本文抜粋:

====

近年、大規模な災害をもたらす豪雨や台風が頻発し、日本でも異常気象が続いています。その原因が地球温暖化による海水温度の上昇であることは、ニュースなどでもよく耳にするようになりました。このように私たちの生活にも環境問題の深刻な影響が迫っています。今、どんなことが起きているのか? そして、これから自然とどのように共存していくべきなのか? 登壇者たちの発表や議論を通して、地球の未来について考えました。
今年の宗像国際環境会議のテーマは「常若〜自然の摂理と生命の循環〜」。この全体テーマをもとに、環境省事務次官の中井徳太郎氏や東京大学名誉教授の黒田玲子氏をはじめとして、年代や国籍、性別もさまざまな著名人、知識人が登壇し、プレゼンテーションや対談・鼎談形式で多角的な視点による議論が交わされました。
そんな濃密な3日間のなかで、最終日の様子をお届けします。
深刻な環境問題の実態と、日本の自然観。

====

練習問題:
(1) 環境会議の文章によると、今年の宗像国際環境会議のテーマは何ですか。
(2) 環境会議についての本文抜粋を、最後の行の後から続けて書いてください。

(データの行)
====

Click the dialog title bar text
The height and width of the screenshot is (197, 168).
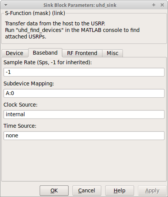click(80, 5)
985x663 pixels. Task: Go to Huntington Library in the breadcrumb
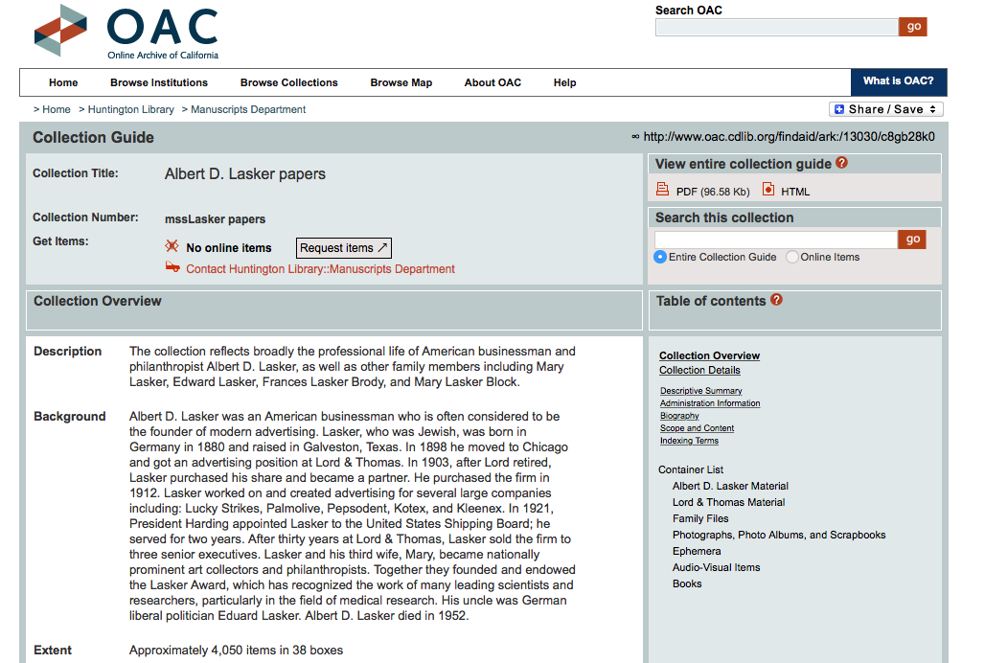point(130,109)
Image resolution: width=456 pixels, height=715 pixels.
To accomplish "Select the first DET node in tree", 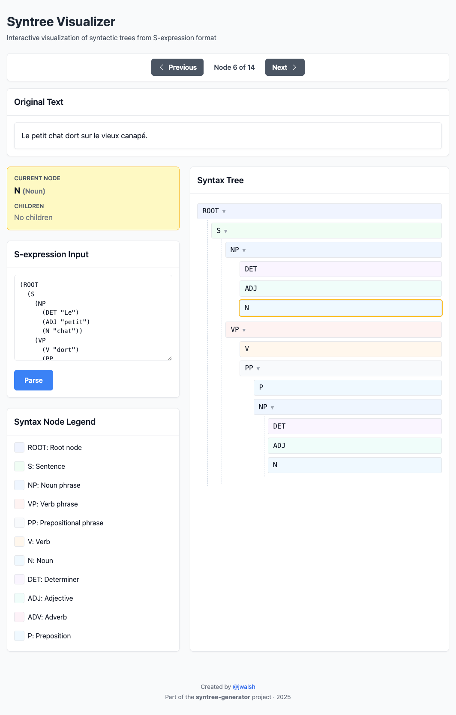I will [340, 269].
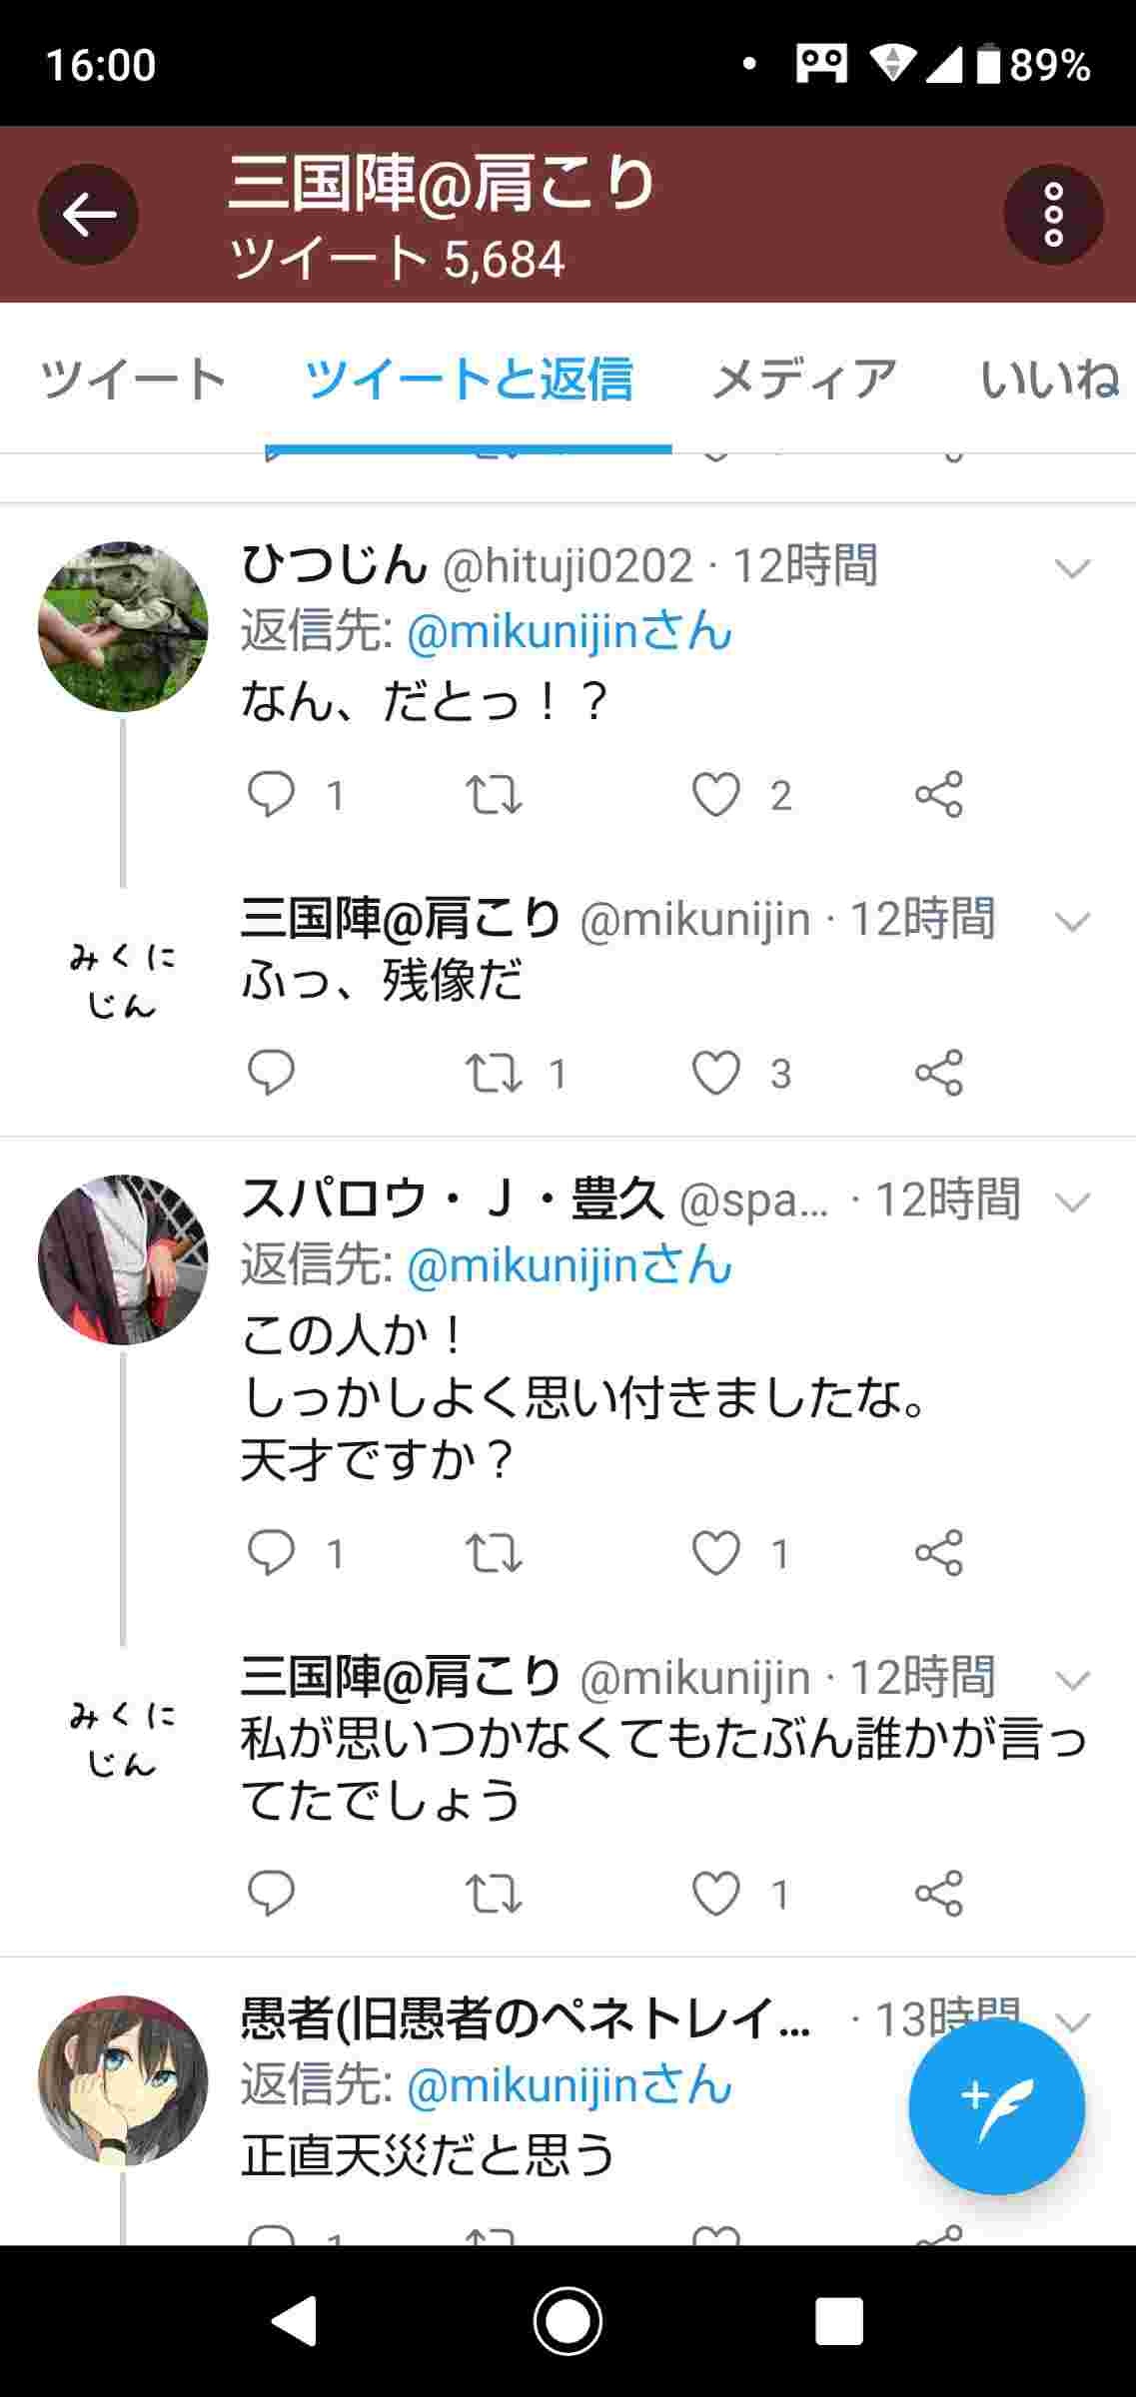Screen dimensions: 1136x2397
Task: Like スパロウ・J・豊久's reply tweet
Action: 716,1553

====

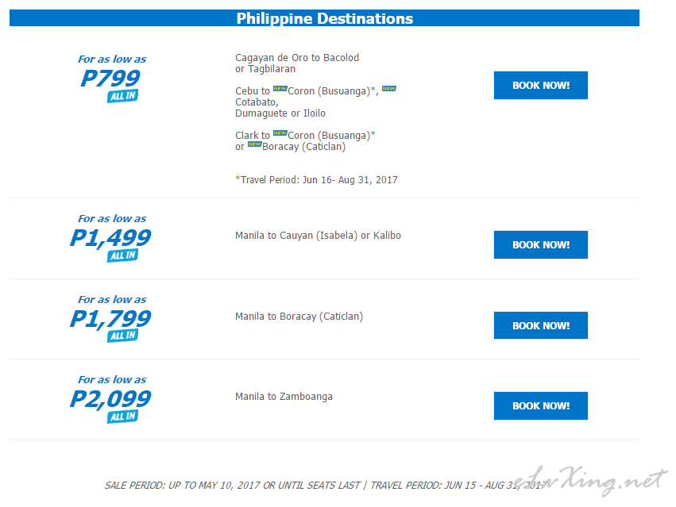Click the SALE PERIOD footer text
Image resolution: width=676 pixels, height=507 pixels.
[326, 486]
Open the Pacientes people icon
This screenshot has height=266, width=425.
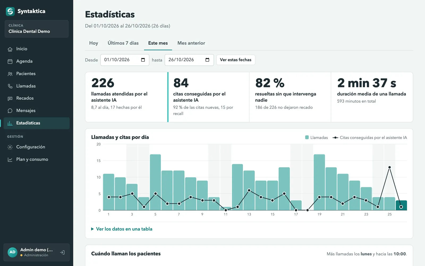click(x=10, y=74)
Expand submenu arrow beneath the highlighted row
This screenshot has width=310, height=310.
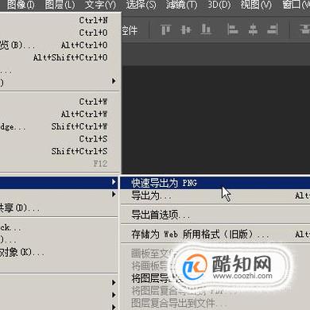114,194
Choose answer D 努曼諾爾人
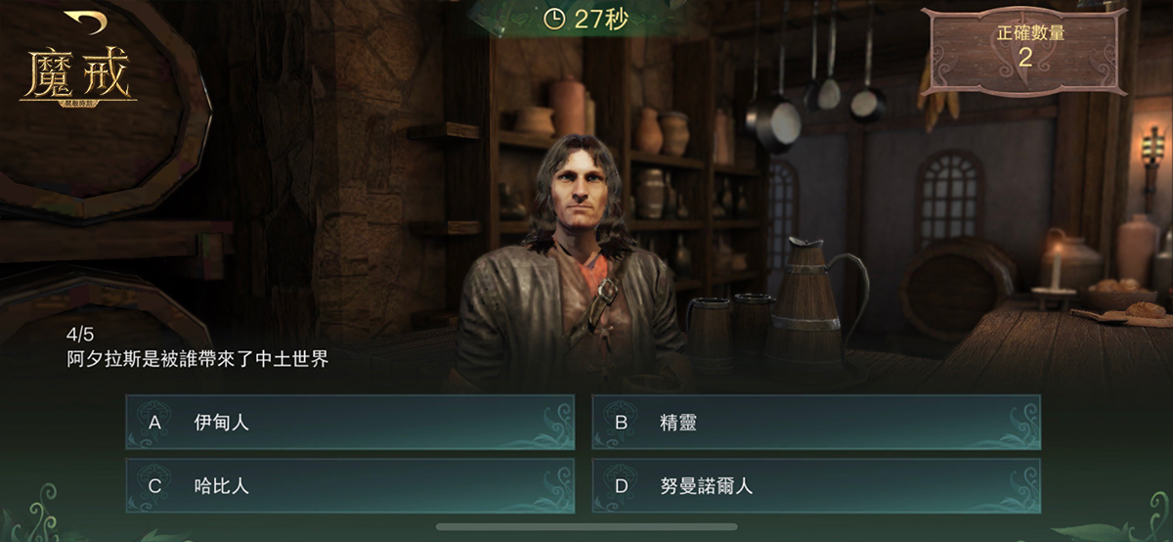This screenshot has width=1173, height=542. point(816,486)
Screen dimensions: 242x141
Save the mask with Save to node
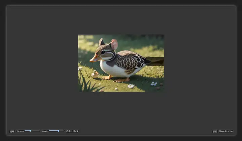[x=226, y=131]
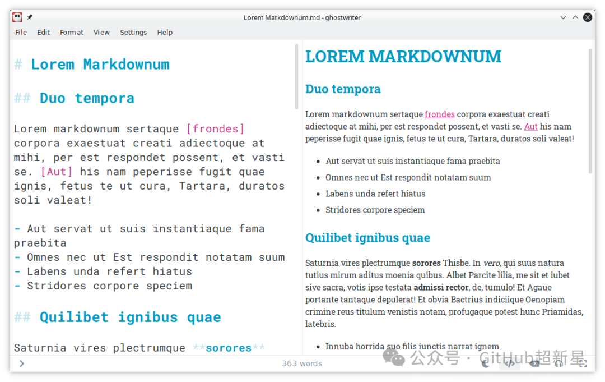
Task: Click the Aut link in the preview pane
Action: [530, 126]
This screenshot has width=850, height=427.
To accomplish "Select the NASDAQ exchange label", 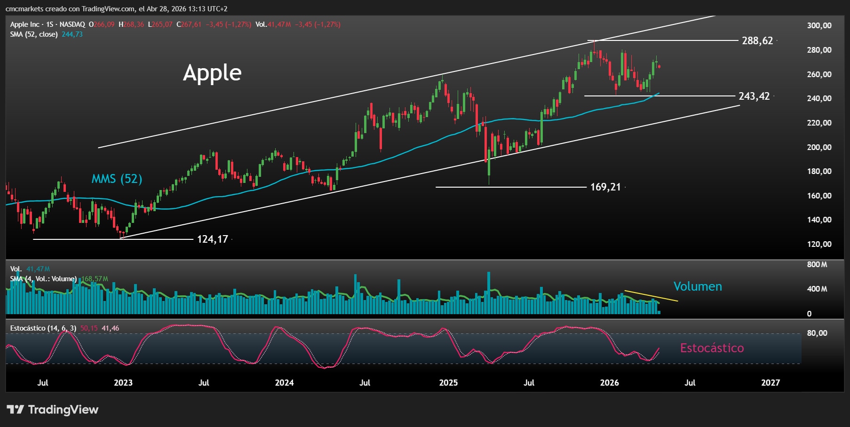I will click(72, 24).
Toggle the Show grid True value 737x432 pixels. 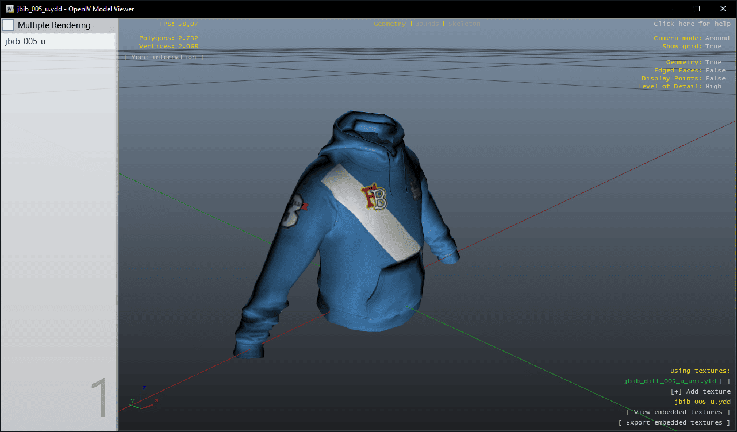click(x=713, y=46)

====

練習問題の解答:
(1) 「常若〜自然の摂理と生命の循環〜」です。

(2)
すでに2日間にわたり、「自然の摂理と生命の循環」や「社会貢献事業 エコロジーとエコノミーの融合」といったさまざまなテーマのなかで、日本古来の自然観や経済的な視点を交えながら、自然環境やその保全について多様な議論が交わされてきました。
3日目となるこの日は全体で8つのテーマが設定され、環境問題の影響や地球温暖化の実態、そして自然崇拝の信仰が世界遺産にもなったこの宗像の地から、自然と共存する日本の精神性を世界へ伝えていくことの意義やその必要性を発信した一日となりました。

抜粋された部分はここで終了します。